Les Ouragan ont aussi été utilisés pendant les deux guerres tchétchènes, la guerre de cinq jours contre la Géorgie en août 2008, ainsi qu’en Syrie. L’armée syrienne s’est servie de ces LRM pour bombarder les positions des terroristes aux abords de Palmyre.
Cependant, l’Ouragan n’est pas le descendant le plus puissant de Katioucha. Les BM-30 Smertch mis en service en 1987 sont considérés à ce jour comme les plus puissants du monde. En une salve, le LRM peut tirer sur l’ennemi 12 missiles de 300 mm avec des ogives à sous-munitions, brisantes ou thermobariques d’environ 250 kg chacune. La superficie de la zone couverte par un tir complet avoisine les 70 ha avec une portée comprise entre 20 et 90 km. Selon les experts, le tir de six Smertch équivaut à une munition nucléaire tactique en termes de puissance destructrice.
Vers l’avenir
En dépit de leurs caractéristiques remarquables, tous les LRM russes ont été conçus à l’époque soviétique et deviennent moralement obsolètes. Cependant, la Russie met en œuvre un vaste programme de modernisation de l’artillerie réactive. En particulier, depuis peu, les Grad et les Smertch sont remplacés par les nouveaux systèmes Tornado-G et Tornado-S respectivement. Ils se distinguent peu en apparence de leurs prédécesseurs, tout en étant largement meilleurs en matière de performances opérationnelles.

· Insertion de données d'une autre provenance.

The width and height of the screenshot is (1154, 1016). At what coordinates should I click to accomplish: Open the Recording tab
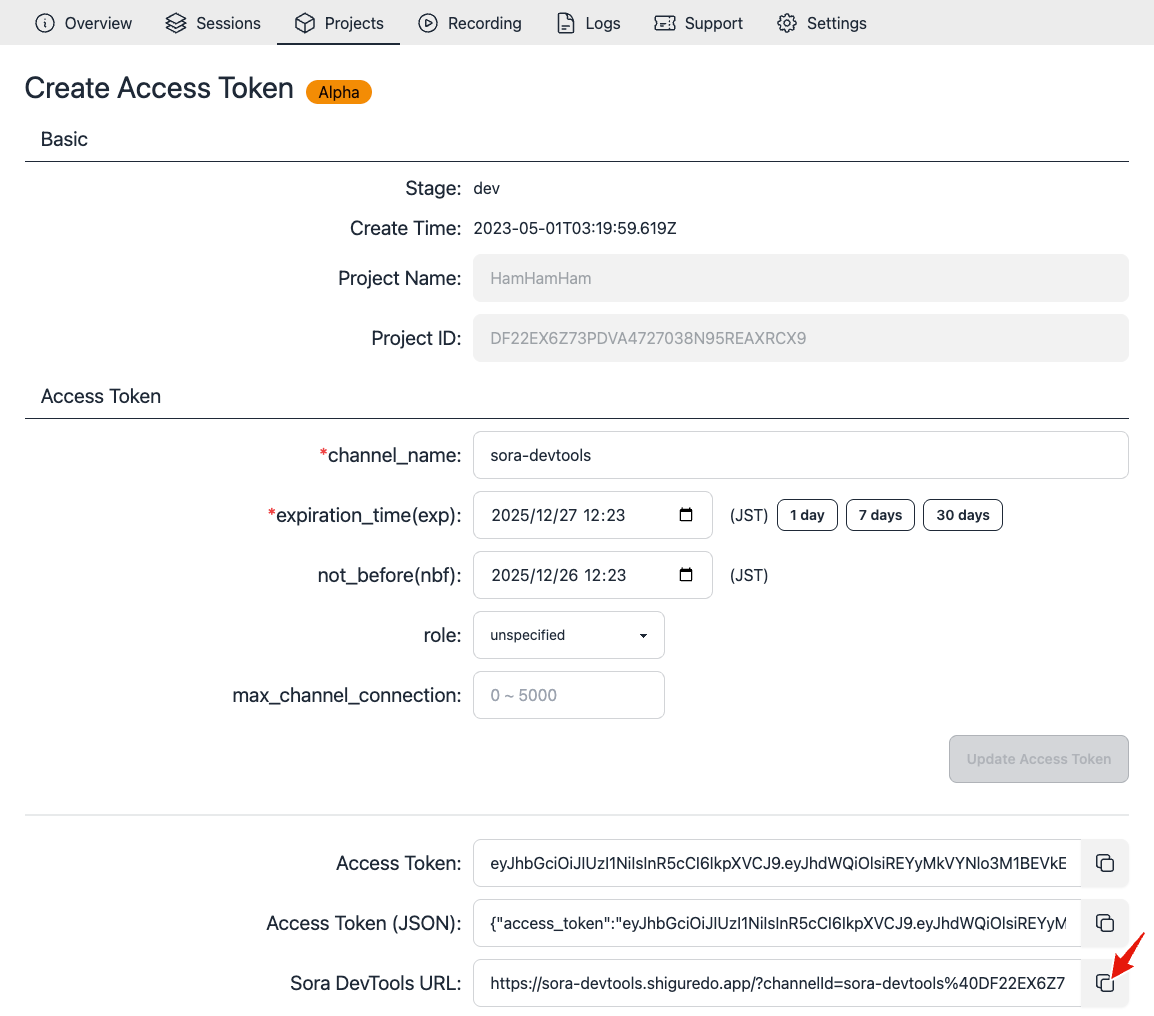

Les deux LRM sont dotés de nouveaux équipements de contrôle et de communication à bord, d’un système automatisé de conduite de tir et des systèmes de navigation GLONASS. Les véhicules sont munis de nouveaux missiles. Le Tornado-G est capable de tirer des missiles à sous-munitions avec une ogive cumulative à éclats. Ses éléments offensifs autoguidés peuvent neutraliser efficacement les blindés.
De son côté, le Tornado-S dispose d’une correction autonome de trajectoire de vol des missiles au niveau de l’angle de tangage et de lacet à partir des signaux du système de contrôle des dispositifs gazodynamiques. En d’autres termes, l’arme conçue pour éliminer des cibles sur une grande superficie est devenue de haute précision et peut éliminer efficacement des sites isolés de l’ennemi dans un rayon de 120 km. Selon les estimations des experts de l’IISS publiées dans le rapport The Military Balance 2017, le Tornado-S dépasse en tout point les LRM en dotation dans les pays de l’Otan.
Il est question avant tout du système américain M-270 MLRS (et sa version plus légère HIMARS) mis en service en 1983, qui existe en deux versions. Le M-270 fonctionne comme un LRM classique avec 12 tubes de lancement. Il est capable d’éliminer des cibles jusqu’à 40 km avec des missiles guidés et non guidés de 240 mm à sous-munitions.
Le HIMARS fonctionne comme un système tactique avec, au lieu de douze, seulement deux missiles de haute précision ATACMS à sous-munitions ou explosifs avec une portée de 80 km. Les deux versions n’arrivent même pas à rivaliser avec les versions antérieures du Smertch en termes de portée ou de puissance.